Remember that whole thing where the Cincinnati Bengals didn’t really have the answers to their offensive line issues? Well that’s still a thing. Take, for example, the fact that they rank 28th in the league in averaging 84 rushing yards per game. Their 3.2-yard rushing average is underperformed only by the David Johnson-less Cardinals’ 3.1-yard average.

And that is with a stable of three high-round draft picks at the running back position. So maybe, I don’t know, it’s the fact that they don’t even have a stable offensive line. They have been rotating three players across both tackle positions in recent weeks, and nobody is particularly happy about it.

A few years back, the Bengals felt that they were preparing for their inevitable future, knowing they would eventually have to move on from the aging Andrew Whitworth at left tackle, and they did not re-sign Andre Smith, another former first-round pick of theirs, either.

Instead, they invested in the draft, taking first Cedric Ogbuehi and then Jake Fisher in the first and second round in 2015. They tried to start Ogbuehi at right tackle last year. He got benched, and replaced by Fisher. He got benched, and replaced by Eric Winston.

Now Ogbuehi is playing at left tackle and Fisher is playing at right tackle and they have had to rotate Smith, whom they re-signed this year with the intention originally of starting him at right guard to replace Kevin Zeitler, whom they lost along with Whitworth in free agency this year.

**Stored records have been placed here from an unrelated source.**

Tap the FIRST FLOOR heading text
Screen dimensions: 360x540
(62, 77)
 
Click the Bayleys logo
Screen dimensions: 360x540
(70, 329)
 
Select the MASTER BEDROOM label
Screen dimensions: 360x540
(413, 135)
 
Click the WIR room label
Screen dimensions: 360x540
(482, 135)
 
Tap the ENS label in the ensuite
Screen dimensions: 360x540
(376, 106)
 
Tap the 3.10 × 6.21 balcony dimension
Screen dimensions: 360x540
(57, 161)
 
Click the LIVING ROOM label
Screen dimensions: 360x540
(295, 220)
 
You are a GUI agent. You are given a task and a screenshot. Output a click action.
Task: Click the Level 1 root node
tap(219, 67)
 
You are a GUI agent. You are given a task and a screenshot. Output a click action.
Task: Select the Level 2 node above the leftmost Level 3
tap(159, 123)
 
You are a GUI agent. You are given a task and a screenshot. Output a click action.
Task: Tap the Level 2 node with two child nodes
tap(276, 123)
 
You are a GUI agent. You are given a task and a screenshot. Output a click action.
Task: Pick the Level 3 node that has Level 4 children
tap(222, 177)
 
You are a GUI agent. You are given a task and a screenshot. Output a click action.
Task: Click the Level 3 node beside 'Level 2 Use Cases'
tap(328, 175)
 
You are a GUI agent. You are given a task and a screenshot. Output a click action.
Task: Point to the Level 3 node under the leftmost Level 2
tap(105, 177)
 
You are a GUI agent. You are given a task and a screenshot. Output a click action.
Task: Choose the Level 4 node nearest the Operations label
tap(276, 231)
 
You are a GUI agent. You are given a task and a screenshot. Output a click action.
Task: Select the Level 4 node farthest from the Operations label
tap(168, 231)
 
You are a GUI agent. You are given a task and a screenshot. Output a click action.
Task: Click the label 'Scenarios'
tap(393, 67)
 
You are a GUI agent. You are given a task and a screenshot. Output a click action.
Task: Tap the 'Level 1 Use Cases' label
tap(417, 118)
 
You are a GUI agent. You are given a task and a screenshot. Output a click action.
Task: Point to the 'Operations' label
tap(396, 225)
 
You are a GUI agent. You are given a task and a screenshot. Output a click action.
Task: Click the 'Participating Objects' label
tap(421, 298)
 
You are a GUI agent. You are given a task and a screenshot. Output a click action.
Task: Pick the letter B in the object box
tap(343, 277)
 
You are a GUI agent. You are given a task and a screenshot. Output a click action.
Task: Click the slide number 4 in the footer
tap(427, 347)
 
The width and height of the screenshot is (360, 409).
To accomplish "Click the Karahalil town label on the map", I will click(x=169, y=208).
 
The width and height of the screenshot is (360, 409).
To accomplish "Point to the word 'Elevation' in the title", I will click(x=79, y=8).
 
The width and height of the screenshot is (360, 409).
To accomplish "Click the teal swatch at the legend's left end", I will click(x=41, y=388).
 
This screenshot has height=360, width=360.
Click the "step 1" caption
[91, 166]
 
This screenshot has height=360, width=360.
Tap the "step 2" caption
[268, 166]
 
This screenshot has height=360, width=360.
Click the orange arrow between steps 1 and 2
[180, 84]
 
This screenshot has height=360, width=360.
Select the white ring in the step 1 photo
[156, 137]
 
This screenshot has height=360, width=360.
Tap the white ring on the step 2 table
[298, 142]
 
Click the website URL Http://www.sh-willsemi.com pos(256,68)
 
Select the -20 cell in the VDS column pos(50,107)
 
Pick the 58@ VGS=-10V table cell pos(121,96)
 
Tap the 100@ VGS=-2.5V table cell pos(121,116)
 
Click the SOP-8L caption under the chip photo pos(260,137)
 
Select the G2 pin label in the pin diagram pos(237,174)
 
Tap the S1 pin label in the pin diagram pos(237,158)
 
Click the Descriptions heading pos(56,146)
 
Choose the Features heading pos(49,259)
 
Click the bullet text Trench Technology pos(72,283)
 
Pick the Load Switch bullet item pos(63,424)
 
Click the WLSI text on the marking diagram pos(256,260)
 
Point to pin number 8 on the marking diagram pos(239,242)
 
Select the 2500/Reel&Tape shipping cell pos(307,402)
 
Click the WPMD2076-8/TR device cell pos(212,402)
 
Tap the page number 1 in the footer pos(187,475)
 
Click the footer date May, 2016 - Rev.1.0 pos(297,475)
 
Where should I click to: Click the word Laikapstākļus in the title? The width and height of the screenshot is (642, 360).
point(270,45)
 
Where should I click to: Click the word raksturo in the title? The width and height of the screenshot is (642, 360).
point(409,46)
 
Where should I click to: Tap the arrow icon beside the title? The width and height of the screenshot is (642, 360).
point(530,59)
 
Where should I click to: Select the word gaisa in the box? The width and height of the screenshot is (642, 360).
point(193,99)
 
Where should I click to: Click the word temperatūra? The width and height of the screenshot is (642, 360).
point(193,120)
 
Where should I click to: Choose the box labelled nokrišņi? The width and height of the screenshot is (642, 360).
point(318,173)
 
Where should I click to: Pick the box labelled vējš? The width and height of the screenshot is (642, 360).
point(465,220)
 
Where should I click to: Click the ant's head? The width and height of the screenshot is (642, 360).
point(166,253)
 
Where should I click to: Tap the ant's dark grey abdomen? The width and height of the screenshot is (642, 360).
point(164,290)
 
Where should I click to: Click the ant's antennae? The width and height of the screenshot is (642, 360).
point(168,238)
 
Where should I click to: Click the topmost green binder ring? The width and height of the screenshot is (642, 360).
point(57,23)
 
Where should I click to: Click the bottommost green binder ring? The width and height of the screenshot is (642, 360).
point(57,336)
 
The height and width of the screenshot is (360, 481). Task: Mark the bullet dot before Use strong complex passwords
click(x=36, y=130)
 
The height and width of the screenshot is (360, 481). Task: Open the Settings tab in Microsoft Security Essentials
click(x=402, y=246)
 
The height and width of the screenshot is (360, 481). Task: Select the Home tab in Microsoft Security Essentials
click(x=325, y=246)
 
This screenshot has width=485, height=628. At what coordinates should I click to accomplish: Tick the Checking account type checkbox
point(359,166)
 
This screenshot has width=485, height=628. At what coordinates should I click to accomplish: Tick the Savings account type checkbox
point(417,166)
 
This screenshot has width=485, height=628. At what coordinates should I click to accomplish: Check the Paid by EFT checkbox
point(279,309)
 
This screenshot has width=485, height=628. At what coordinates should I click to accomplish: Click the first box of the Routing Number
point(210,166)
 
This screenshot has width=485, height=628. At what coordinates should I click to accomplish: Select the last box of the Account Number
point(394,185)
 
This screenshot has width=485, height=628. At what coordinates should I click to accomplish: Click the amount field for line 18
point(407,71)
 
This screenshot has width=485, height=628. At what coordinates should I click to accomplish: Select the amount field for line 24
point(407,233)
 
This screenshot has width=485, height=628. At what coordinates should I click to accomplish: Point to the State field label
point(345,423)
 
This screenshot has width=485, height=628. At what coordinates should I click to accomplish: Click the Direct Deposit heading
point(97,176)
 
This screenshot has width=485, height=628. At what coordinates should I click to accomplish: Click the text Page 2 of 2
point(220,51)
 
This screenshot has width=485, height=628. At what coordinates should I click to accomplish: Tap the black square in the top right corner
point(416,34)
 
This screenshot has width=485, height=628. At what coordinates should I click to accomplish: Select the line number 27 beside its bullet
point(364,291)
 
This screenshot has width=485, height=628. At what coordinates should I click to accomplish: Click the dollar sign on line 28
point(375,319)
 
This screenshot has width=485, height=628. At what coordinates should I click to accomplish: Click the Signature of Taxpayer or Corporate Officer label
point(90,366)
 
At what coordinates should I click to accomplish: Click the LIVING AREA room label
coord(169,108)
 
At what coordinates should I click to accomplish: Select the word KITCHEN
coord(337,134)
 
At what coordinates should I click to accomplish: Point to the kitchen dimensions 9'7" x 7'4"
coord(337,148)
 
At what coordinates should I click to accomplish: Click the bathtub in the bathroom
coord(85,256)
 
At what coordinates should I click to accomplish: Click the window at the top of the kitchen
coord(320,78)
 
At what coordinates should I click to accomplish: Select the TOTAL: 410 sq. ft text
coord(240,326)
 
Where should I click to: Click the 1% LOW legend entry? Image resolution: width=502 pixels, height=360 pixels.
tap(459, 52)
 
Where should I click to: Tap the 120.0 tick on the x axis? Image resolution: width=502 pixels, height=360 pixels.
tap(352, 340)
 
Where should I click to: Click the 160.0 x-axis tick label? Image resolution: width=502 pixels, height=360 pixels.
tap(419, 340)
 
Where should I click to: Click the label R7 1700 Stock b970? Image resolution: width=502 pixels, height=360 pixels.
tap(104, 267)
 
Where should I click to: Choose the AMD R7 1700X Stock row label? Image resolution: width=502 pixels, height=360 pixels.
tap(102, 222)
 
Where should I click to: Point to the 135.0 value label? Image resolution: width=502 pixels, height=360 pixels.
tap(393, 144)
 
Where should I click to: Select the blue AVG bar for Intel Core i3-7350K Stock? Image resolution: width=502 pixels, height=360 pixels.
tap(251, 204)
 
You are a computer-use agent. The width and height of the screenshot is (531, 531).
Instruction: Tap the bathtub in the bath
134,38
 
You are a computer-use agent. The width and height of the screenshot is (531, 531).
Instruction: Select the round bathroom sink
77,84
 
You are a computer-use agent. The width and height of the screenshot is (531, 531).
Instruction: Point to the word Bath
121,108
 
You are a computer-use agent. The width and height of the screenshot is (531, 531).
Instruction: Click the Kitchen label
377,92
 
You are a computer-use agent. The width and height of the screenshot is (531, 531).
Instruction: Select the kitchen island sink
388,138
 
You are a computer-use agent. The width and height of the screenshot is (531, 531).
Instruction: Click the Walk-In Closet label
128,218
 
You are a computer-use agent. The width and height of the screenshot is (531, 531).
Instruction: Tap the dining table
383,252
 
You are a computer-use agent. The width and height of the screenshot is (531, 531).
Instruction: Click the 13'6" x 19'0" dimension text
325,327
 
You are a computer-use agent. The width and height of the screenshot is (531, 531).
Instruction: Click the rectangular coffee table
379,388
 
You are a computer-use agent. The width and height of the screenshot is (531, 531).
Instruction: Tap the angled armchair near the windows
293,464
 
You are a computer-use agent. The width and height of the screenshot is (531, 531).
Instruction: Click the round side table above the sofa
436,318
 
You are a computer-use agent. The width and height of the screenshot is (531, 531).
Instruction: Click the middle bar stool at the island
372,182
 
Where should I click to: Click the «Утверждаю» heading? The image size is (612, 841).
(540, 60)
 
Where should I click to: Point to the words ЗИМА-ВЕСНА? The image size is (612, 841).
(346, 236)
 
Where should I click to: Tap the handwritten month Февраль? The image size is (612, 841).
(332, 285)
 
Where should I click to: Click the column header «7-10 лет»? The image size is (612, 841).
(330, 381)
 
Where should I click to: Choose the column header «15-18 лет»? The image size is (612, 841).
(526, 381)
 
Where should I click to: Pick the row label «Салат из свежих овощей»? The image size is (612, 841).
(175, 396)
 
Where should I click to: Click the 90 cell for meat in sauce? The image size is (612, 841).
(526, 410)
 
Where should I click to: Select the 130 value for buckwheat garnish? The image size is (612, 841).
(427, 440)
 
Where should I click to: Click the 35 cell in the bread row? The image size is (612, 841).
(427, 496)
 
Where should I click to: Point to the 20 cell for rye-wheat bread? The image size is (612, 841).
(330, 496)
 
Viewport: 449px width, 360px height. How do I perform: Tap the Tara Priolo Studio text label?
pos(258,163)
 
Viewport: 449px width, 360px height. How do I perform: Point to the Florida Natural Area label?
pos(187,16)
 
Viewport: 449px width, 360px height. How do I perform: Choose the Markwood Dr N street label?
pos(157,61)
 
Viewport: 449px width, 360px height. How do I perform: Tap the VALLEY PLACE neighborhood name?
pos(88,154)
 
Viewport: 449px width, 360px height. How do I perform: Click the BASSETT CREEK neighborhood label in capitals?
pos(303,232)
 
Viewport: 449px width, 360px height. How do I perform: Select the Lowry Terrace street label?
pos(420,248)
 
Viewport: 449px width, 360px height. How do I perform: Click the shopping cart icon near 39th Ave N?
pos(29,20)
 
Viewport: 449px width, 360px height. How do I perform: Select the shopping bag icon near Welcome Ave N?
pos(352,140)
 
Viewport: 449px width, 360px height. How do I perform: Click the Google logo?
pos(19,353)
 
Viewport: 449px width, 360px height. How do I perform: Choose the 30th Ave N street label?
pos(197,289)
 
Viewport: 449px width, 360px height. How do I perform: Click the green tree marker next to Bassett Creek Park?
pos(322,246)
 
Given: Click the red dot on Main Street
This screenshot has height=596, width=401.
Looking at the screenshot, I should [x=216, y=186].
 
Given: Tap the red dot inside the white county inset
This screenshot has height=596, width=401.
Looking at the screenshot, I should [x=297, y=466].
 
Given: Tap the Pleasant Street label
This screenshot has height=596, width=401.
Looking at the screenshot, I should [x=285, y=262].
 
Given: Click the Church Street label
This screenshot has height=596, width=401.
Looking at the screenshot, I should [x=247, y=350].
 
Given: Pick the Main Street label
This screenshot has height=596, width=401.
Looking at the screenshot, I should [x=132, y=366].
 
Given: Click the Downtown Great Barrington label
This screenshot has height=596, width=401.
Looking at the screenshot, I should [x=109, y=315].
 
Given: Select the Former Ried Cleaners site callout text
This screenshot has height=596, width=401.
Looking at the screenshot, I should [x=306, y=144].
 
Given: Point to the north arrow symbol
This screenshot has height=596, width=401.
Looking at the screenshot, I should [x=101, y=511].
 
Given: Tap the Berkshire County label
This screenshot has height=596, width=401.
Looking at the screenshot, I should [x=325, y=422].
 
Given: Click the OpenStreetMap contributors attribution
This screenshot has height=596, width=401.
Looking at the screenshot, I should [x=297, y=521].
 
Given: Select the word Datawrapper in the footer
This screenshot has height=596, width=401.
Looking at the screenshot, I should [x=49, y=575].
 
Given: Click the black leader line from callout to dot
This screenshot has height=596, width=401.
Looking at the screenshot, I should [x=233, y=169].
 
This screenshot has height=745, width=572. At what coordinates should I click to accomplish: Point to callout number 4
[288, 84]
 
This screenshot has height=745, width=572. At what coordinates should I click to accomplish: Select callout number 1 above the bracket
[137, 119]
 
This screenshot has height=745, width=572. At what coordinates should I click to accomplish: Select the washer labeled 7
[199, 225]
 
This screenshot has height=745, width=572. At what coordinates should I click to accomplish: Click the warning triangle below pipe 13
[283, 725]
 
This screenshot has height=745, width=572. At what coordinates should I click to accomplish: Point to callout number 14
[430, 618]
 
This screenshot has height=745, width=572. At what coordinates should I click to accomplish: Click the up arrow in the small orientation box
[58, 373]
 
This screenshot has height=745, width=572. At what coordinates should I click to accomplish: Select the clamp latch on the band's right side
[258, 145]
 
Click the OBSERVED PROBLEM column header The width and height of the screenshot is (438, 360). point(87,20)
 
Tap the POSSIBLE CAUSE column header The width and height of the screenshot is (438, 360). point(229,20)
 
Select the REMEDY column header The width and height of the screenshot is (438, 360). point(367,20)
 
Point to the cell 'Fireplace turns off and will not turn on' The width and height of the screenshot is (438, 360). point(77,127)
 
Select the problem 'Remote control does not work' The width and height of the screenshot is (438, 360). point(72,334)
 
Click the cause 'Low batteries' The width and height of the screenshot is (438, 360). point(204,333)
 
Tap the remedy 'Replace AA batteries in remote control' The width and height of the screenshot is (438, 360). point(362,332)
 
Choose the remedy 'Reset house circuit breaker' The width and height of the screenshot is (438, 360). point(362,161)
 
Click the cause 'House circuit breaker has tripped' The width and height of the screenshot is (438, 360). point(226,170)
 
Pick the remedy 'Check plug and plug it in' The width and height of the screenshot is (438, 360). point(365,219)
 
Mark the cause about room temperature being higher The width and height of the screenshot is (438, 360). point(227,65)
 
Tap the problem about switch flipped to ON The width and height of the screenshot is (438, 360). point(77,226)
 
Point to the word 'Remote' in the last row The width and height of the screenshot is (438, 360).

Smith never even played left tackle in a game before, but now he has started there and at right tackle this season, rotating in liberally on both side with nobody really approaching 80 percent of the snaps played individually. And nobody is really happy about the arrangement.

Asked if he thought the rotation was helping, Ogbuehi said, “no, I can’t say that it does”, according to Cincinnati.com. “I think true helping is when you’re playing. Every snap you learn. But you’ve got to do what you’re told”.

Fisher over on the right side wasn’t too pleased with the process, either. “It’s tough man”, he told reporters. “It’s like writing a paper. If you write half the paper and then someone comes in and writes a couple sentences and then you’ve got to start it back up you miss those two sentences, you miss that part of the paper that you’re writing”.

“For us, that’s what our coaches want us to do, so we have get it done”, he added.

For what it’s worth, the Steelers attempted this rotation back in 2013 during the second season of the careers of Mike Adams and Kelvin Beachum. Beachum rotated at both tackle spots during the first four weeks—Marcus Gilbert was in his third year after missing most of his second—but ultimately displaced Adams at left tackle after four games when the latter was benched.